Ewes were kept together in individual metabolic crates with ad libitum access to water and food. The animal housing was climate-controlled (16 ± 1°C, humidity 50 ± 10%), and operated on a 12 h day/night cycle. Ewes were given i.v. gentamicin (40 mg for 2 days, Pfizer) and benzylpenicillin (600 mg for 4 days, Onelink, Auckland, New Zealand). Fetal wellbeing was monitored by blood gas sampling and FHR and MAP monitoring. Vascular lines were infused with heparinized saline (0.15 ml/h of 20 IU heparin/ml).

Experimental data

Experiments were undertaken at 128.9 ± 0.1 days gestation. Physiological/neurophysiological data were recorded from 24 h before until 168 h after carotid occlusion or sham occlusion, using custom processing hardware and Labview-based acquisition software (National Instruments). Preductal fetal blood samples were analysed for pH, blood gases (Radiometer, Auckland, New Zealand), glucose and lactate (YSI model 2300, Yellow Springs, OH, USA), and erythropoietin levels. All foetuses had baseline physiological and biochemical parameters that were appropriate for gestational age.¹⁴

Experimental protocols

Foetuses were randomized by computer programme to receive sham-ischaemia (n = 9), ischaemia-vehicle (n = 8), ischaemia-Epo (n = 8), ischaemia-hypothermia (n = 8), or ischaemia-Epo-hypothermia (n = 8), using a random block design. Global cerebral ischaemia for 30 min was induced by inflating both carotid occluders, and confirmed by suppression of EEG power and a progressive increase in cortical impedance. Occluder cuffs were not inflated in sham-ischaemia animals. All experiments started at 09:00 h. In the hypothermia groups, cerebral cooling was started 3 h post-ischaemia and continued until 72 h, by connecting the cooling cap to a water circulator placed in a refrigerated water bath (Grant Instruments Ltd, Cambridgeshire, UK). Fetal extradural temperature was titrated to 31–33°C in the first 3 h of hypothermia. Cold water was not circulated in normothermia animals.

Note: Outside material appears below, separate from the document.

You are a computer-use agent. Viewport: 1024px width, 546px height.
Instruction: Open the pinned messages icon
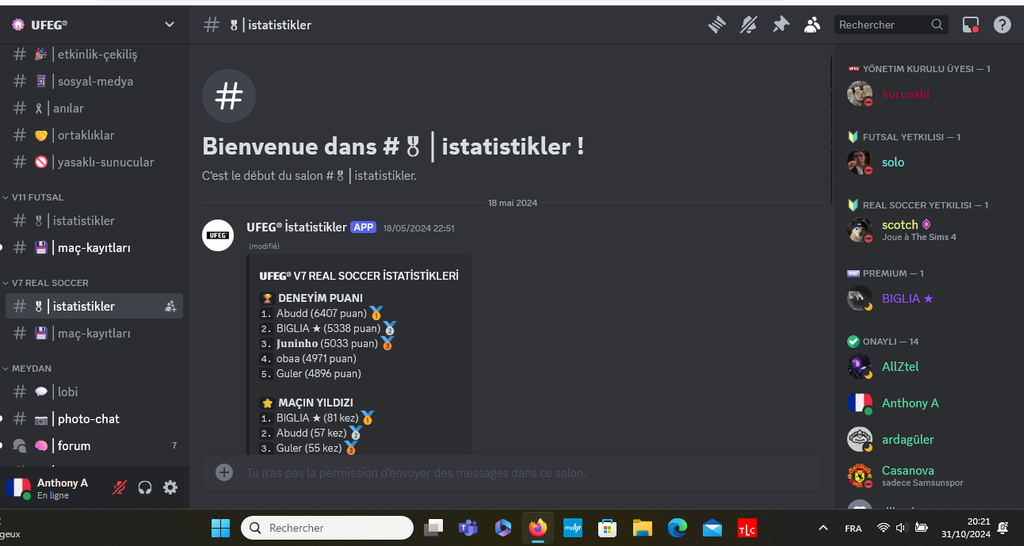[780, 25]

Foetuses received either rEpo (Janssen-Cilag Ltd, Auckland, New Zealand) dissolved in vehicle or isotonic saline with 0.1% bovine serum albumin (vehicle), i.v. starting 3 h post-reperfusion and continued until 72 h after cerebral ischaemia. Based on an estimated fetal weight of 4 kg based on historical records, foetuses were given a loading bolus of 5000 international units (IU) of rEpo/kg, followed with a constant infusion of 833.3 IU/kg/h. Control animals received an identical volume of vehicle. Experiments were terminated 7 days after cerebral ischaemia. Animals were killed with sodium pentobarbitone (9 g, i.v. to the ewe; Pentobarb 300, Provet, Auckland, New Zealand). Fetal organs were weighed and brains collected.

Immunohistochemistry

Fetal brains were perfusion-fixed in situ using heparinized saline and 10% phosphate buffered formalin, post-fixed for 4–5 days, and embedded using a standard paraffin preparation. 10 µm thickness coronal sections from the level of the dorsal hippocampus (17 mm anterior to stereotaxic zero) were obtained using a microtome (Bio-Strategy Ltd, Auckland, New Zealand). Tissues were twice dewaxed in xylene (15 min each), rehydrated in ethanol (100%, 95% and 70%, 5 min each) and washed thrice in 0.1 mol/l phosphate buffered saline (PBS; 5 min each). Antigens were retrieved in 0.01 mol/l citrate buffer with an automated pressure cooker (Aptum Biologics Ltd, Southampton, United Kingdom) and endogenous peroxidase was quenched for 30 min by incubation in 1.0% H₂O₂ in PBS for oligodendrocyte transcription factor 2 (Olig2, labels all lineage stages) or methanol for myelin basic protein (MBP), 2′,3′-cyclic nucleotide 3′-phosphodiesterase (CNPase), ionized calcium-binding adapter molecule-1 (Iba1), glial fibrillary acidic protein (GFAP), proliferation marker Ki67 and cysteine-aspartic acid protease-3 (caspase-3). Non-specific antigen binding was blocked using 3% normal goat serum (NGS, Life Technologies Ltd, Auckland, New Zealand) in PBS for 1 h at room temperature.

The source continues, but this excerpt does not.